EXTRACT PROVIDED
....................

In this case the smesher waits until it has fetched at least one cluster of ballots (800) and uses the beacon that has the most weight. There is a slight delay with this approach. But since the smesher cannot change its beacon value mid-epoch, this approach is safer because the smesher node knows the amount of ATX weight behind each beacon.
If, in epoch N, the 800th ballot falls in the 3rd layer of the epoch, the smesher can only participate in the Hare protocol starting from the 4th layer. And it can only build proposals starting from the 4th layer, even if it’s eligible for earlier layers in epoch N.
Since we, in any case, need the fallback, only the second option is implemented in Spacemesh for synchronizing beacon values. When a ballot is received via gossip or a direct data request to peers, the ballot data handler reports the beacon value as the ballots come in. The beacon value will be determined as soon as the 800th valid ballot is received.

....................

(Collected data entries)
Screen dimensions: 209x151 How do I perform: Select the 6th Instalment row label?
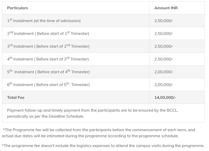[x=48, y=85]
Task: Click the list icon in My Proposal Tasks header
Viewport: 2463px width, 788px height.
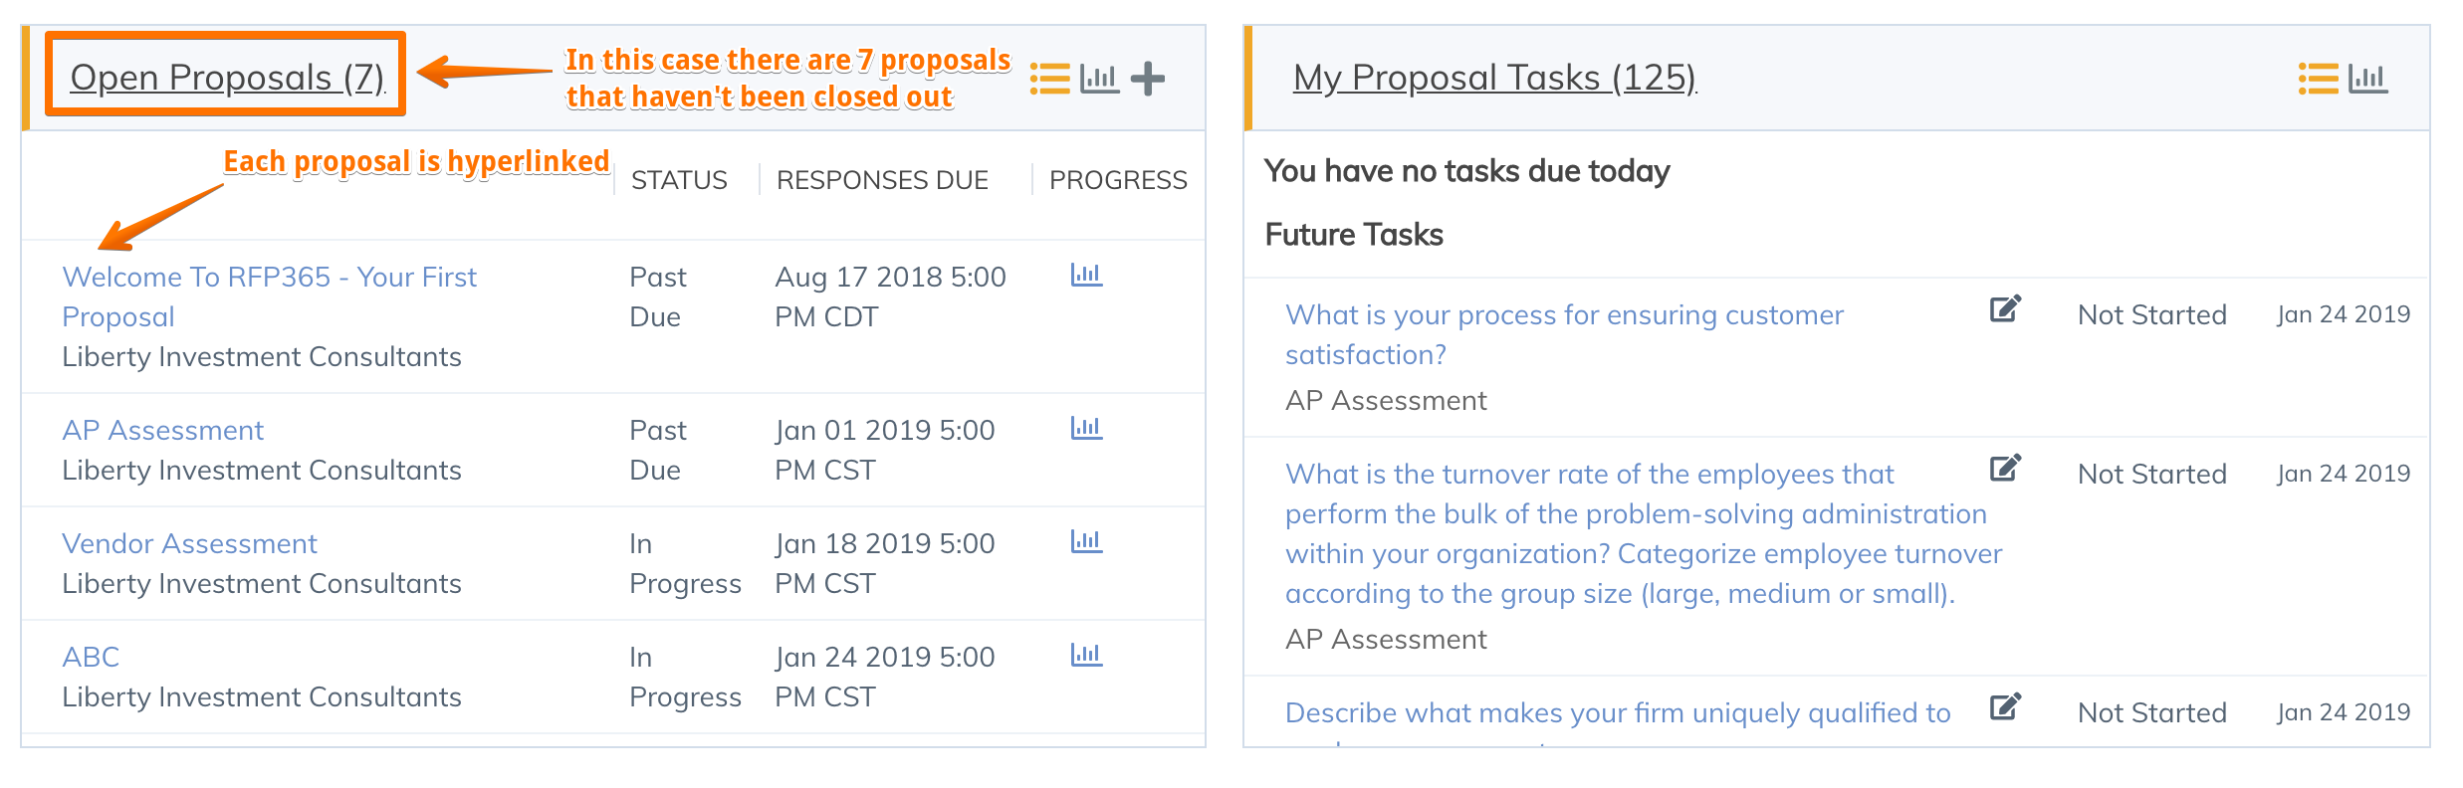Action: click(x=2319, y=78)
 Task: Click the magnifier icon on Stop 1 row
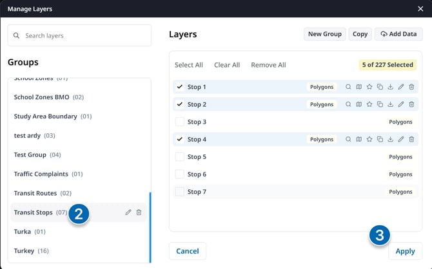(348, 87)
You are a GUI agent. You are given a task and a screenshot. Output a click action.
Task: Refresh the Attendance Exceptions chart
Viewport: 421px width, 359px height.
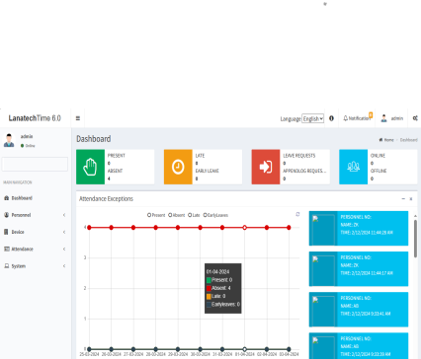point(297,214)
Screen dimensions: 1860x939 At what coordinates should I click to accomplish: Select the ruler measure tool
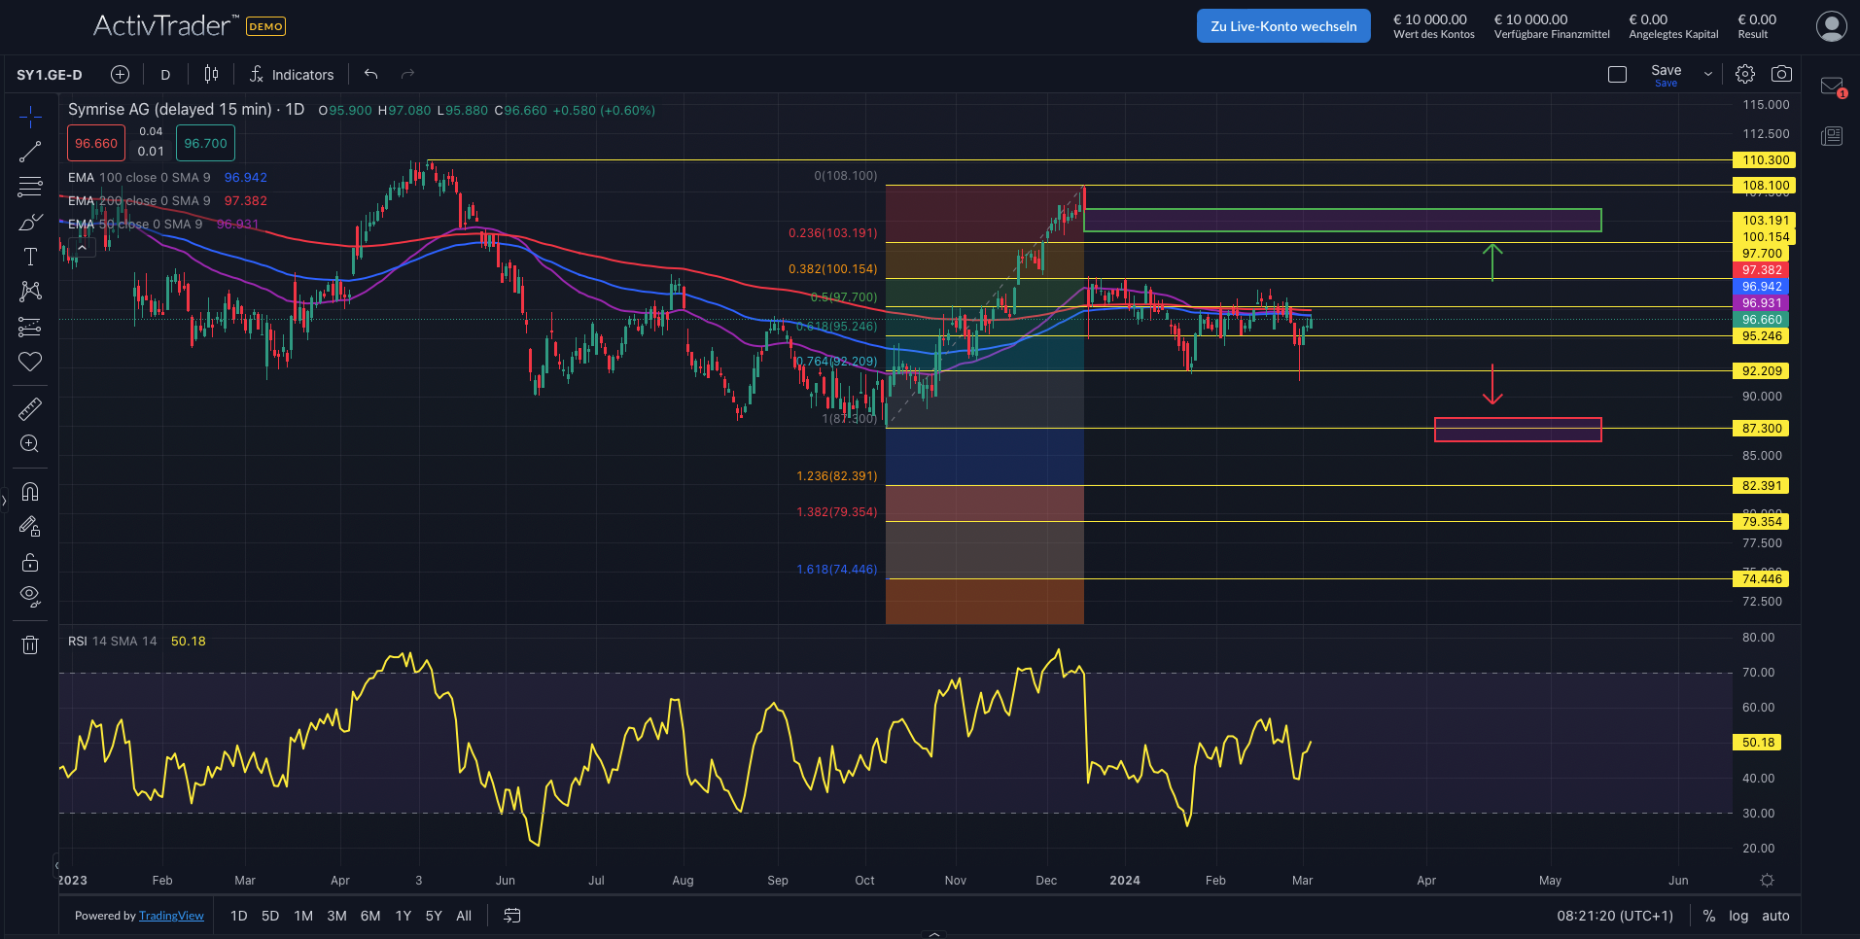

....................

EXERCISES TO COMPLETE
(1) In the Spacemesh beacon passage, at what point is the beacon value determined?
(2) Copy word for word everything from "If, in epoch" down to "ballot is received." in the Spacemesh beacon passage.

RESULTS BY TASK
(1) As soon as the 800th valid ballot is received.

(2)
If, in epoch N, the 800th ballot falls in the 3rd layer of the epoch, the smesher can only participate in the Hare protocol starting from the 4th layer. And it can only build proposals starting from the 4th layer, even if it’s eligible for earlier layers in epoch N.
Since we, in any case, need the fallback, only the second option is implemented in Spacemesh for synchronizing beacon values. When a ballot is received via gossip or a direct data request to peers, the ballot data handler reports the beacon value as the ballots come in. The beacon value will be determined as soon as the 800th valid ballot is received.